The autograd overhead is very small, even if you can do a .backward(), you don't have to.
Also, if the input does not require gradients, or you're executing the function within a with torch.no_grad(): block, the autograd is not enabled and so these functions will run as fast as the version that never computes gradients.

I agree though that standard metrics could be implemented, either in tnt or in the main package?

kaszperro · 2019-07-02T09:33:42Z

I get your point, you are correct.

In my opinion, those metrics should be added to the main package, because as you pointed, it could be done within losses function from torch.nn. If it'd be done in tnt project, how would you classify which metric or 'loss' should be implemented in main package or in tnt?
Also there are already some in torch, like MSE, so it'd be intcosisnten to use ex. MSE from torch and RSquared from tnt.

kaszperro · 2019-07-02T10:46:32Z

I'd like to also discuss, where should it be implemented? For sure as a new losses functions? If so, how should for example quantiles look like?
I'd like it to be something like:

from ..... import Quantile
quantile = Quantile(0.5, axis=0)

tensor = torch.tensor([[1, 2], [3, 4], [5, 6], [7, 8]])
quantile(tensor)
>>> [4, 5]

albanD · 2019-07-03T08:34:38Z

The place to put it I guess is to implement a function in torch.nn.functional that performs what you want. Then you can wrap it as a module in torch.nn.

I would say it's fine to have non differentiable functions in nn, what do you think @soumith ?

soumith · 2019-07-04T03:15:06Z

I want to see a fuller proposal for metrics that expands on what metrics need to be metrics instead of loss functions in torch.nn.functional. Adding a namespace and a full package into PyTorch core is possible, but the onus of proving that it needs to be in core, and it's design aspects need to be more like a fully fleshed PEP at this stage rather than a short description.

I think a lot (or a significant) amount of metrics actually belong in torchvision, torchtext and torchaudio, and whatever are supposed to be generic metrics probably have a strong case to be differentiable (but I get it, there are non-differentiable metrics as well).

kaszperro · 2019-07-04T08:36:51Z

It'd take some time to write full proposal, but for now I'd like to propose some ideas and hear your opinion.
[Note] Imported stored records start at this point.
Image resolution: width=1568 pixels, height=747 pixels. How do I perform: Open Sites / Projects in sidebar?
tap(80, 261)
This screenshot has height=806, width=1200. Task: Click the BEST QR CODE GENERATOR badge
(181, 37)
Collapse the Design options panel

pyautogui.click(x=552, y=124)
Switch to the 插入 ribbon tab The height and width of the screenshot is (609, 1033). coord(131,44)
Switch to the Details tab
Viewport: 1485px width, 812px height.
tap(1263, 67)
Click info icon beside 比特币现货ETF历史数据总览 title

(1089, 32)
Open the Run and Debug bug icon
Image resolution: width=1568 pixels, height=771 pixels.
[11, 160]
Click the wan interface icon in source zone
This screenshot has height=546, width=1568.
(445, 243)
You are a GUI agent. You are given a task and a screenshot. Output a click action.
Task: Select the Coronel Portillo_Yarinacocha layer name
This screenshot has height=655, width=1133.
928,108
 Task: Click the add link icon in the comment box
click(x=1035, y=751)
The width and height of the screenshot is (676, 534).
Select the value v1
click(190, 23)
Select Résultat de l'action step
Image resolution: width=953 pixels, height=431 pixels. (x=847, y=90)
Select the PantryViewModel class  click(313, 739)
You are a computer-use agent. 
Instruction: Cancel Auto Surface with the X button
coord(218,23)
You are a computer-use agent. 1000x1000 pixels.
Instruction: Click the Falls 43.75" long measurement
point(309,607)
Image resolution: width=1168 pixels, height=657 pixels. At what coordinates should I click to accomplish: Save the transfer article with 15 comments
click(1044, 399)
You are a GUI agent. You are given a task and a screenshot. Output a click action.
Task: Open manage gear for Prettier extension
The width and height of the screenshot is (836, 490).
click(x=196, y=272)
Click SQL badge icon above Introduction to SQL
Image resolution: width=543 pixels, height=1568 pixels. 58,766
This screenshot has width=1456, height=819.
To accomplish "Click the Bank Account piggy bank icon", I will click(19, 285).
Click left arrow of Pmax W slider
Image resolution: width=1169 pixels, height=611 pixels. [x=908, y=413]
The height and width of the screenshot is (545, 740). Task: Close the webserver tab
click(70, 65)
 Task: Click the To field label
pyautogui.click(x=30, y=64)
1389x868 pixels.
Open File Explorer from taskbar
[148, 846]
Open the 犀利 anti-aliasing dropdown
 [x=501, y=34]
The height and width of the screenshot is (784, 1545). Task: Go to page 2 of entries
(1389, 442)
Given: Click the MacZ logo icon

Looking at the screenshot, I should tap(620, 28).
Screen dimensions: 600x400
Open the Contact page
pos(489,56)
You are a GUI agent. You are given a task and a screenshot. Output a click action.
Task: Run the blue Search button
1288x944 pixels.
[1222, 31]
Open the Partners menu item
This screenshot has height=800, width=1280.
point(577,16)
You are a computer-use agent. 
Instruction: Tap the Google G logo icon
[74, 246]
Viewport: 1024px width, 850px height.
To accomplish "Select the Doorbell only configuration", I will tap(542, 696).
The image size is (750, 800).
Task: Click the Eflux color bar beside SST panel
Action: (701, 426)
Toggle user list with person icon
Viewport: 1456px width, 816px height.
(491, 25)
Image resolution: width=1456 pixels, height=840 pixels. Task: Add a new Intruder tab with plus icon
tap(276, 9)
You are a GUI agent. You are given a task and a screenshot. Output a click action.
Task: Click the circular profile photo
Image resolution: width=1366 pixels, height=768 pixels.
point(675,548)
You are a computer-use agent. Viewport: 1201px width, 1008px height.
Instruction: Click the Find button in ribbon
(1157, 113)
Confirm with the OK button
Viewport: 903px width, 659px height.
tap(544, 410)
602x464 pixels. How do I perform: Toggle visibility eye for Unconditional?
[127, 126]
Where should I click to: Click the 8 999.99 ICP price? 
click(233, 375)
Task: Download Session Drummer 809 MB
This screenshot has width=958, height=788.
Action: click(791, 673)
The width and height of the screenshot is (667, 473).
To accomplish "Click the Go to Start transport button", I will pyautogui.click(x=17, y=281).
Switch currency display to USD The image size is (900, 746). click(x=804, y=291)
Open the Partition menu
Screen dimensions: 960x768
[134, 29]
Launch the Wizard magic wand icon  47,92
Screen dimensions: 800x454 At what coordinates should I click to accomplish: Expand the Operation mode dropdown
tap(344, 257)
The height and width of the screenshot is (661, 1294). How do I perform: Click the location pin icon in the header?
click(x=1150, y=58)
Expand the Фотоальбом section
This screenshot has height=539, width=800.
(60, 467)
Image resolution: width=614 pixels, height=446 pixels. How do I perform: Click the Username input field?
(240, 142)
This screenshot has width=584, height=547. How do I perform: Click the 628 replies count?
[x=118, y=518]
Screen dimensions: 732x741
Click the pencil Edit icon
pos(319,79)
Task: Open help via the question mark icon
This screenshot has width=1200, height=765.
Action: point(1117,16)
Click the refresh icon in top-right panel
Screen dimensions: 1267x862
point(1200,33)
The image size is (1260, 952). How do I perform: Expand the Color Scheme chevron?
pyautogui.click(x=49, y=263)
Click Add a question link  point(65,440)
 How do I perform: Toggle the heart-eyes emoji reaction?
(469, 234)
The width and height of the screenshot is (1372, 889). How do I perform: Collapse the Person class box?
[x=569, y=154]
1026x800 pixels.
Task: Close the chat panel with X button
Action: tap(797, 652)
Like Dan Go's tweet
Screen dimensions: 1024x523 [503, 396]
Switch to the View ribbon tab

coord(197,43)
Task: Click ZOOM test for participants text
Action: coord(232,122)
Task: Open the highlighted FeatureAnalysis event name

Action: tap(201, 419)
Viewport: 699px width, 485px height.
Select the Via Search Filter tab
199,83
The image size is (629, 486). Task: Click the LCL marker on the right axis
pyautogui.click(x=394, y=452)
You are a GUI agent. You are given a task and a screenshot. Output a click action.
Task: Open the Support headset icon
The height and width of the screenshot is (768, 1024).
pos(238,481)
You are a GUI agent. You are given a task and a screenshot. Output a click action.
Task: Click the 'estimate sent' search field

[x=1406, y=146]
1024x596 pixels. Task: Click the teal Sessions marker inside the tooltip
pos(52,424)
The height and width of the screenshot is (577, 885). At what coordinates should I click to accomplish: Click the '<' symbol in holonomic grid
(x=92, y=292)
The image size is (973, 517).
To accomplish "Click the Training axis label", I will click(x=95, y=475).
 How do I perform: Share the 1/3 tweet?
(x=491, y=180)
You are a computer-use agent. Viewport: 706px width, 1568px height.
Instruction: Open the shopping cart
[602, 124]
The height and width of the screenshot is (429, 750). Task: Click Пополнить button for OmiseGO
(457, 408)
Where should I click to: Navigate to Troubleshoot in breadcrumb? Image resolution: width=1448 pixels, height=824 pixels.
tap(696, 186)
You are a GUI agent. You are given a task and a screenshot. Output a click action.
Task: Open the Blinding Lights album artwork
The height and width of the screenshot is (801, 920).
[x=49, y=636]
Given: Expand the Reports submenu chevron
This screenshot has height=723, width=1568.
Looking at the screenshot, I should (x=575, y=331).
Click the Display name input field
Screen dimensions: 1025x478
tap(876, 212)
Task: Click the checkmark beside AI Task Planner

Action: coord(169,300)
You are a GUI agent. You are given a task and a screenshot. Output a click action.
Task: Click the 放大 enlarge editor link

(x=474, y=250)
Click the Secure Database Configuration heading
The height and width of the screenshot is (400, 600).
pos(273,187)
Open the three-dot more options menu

It should have functionality for accumulating measurements. Imagine we have huge dataset, and we can't feed it all into memory, so we need some function for giving it batches of data and when we are finished, call some function like .get() to receive our metric, for all the data. For example:

r_squared = RSquaredMetric()
for model_out, target_data in zip(model_outs, targets):
   r_squared.accumulate(model_out, target_data)
correlation_matrix = r_squared.get()

It should automatically not accumulate gradients and not track history of operations. Probably calling with torch.no_grad() internally will be okay for now.
In my opinion implementing them in losses, wouldn't be ideal because for some or most of them, you can't call .backwards(), and hardly anyone would use them for training purposes.

albanD · 2019-07-04T09:00:38Z

What you present looks quite similar to the meters in tnt here with new types of metrics.
Is there a key feature missing from the meter that you're looking for?

kaszperro · 2019-07-04T09:37:14Z

I'm sorry but I know about existence of tnt since you mentioned it two days ago. And now, after brief reading of its documentation, I thing that its meters package meets my needs, since it provide accumulating batched data functionality.

But there are only few (really few) meters available. And none of them probably is useful to me. So now I think, we need to implement more of them, including some losses from PyTorch (MSE, ...) and more.

fmassa · 2019-07-04T11:52:54Z

Check ignite, it is more feature complete and maintained

https://github.com/pytorch/ignite

varunagrawal · 2019-07-06T22:06:08Z

I was thinking about this recently as well and came across something similar in Tensorflow.

I believe the idea is to have metrics such as mAP, precision (at k), nDCG etc., easily available and with strong GPU and multi-dimensional tensor support, so that there is less reinventing of the wheel and users don't get hit by bugs when trying to implement multi-dimensional versions of them.

Perhaps extending ignite's metrics module is the right way to go? Thoughts?

kaszperro · 2019-07-08T07:03:30Z

@varunagrawal that's exactly the idea.

I believe extending ignite's metrics, is what PyTorch members want. And I might be wrong, but I still don't know why should it be in separate project, as almost everyone using PyTorch, want to evaluate model accuracy.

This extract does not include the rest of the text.